When her son was born with Down syndrome (DS) in 2002, Rebecca Partridge, MD, couldn’t find a pediatrician to provide specialized care. So she did what any pediatrician mother would do: She started the Seattle area’s first DS clinic.
About 400,000 Americans have DS, a genetic disorder that occurs when people have an extra copy of the 21st chromosome. It leads to developmental challenges and other health issues, and almost half of DS patients have autoimmune diseases – but no one knows why.
That’s why Dr. Partridge, who directs Virginia Mason’s DS program, and BRI’s Bernard Khor, MD, PhD, are leading one of the first studies that investigates autoimmunity in people with DS.
“If we can figure out when and why people with DS get autoimmune diseases, we’ll be able to treat those conditions better and maybe even prevent them – in people with DS and potentially in everyone,” Dr. Khor says.
Understanding Immune Imbalances
Last year, Dr. Khor received a National Institutes of Health grant for this study. The grant helped him start building one of the nation’s first biorepositories of blood and tissue samples from people with DS.
Dr. Khor’s team will use these samples to analyze immune cells from patients with DS and patients with both DS and autoimmune disease. The researchers will compare their findings to samples from the patients’ healthy family members.
“This helps us understand what healthy immune systems look like and identify what’s different in patients with DS,” Dr. Khor says. “It also gives us clues about what makes people with DS more susceptible to autoimmune disease.”
Dr. Khor hopes this research leads to better therapies for autoimmune diseases or even ways to prevent them. He already has an idea for how to do this.
In a previous study, Dr. Khor found that blocking a gene called DYRK1A significantly reduces the activity of white blood cells – leading him to believe the gene might contribute to autoimmune disease, which is triggered when certain immune cells are overactive.
People with DS have extra copies of DYRK1A, and Drs. Khor and Partridge are using the biorepository to learn more about it.
“If we can help people with DS balance their immune systems by blocking this gene, the same approach might work for other people too,” Dr. Partridge says.
Dr. Partridge isn’t only a co-investigator for the study – she and her son are participating in it by donating samples to the biorepository.

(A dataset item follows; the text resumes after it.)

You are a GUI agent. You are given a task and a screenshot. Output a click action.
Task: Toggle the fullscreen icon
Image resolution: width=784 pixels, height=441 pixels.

“BRI has done a great job of making sure this study is done appropriately and for the right reasons,” she says. “We want to help people with DS live happy and healthy lives. And if we can help everyone else with an autoimmune disease, that would be even better.”
Volunteering to Accelerate Research
Silas Palmisano was born with Down syndrome – and diagnosed with Crohn’s disease more than a decade later. “He was so sick he missed a month of school,” says Lynne Palmisano, Silas’s mom. “He’s been on three different medications, but he’s getting worse not better.” Dr. Partridge invited Lynne and Silas to participate in BRI’s new autoimmunity study, which aims to help improve treatment for patients like him – and potentially for everyone with autoimmune disease. “Silas never complains, but I know he’s in pain,” Lynne says. “We’re excited about helping doctors find better treatments.”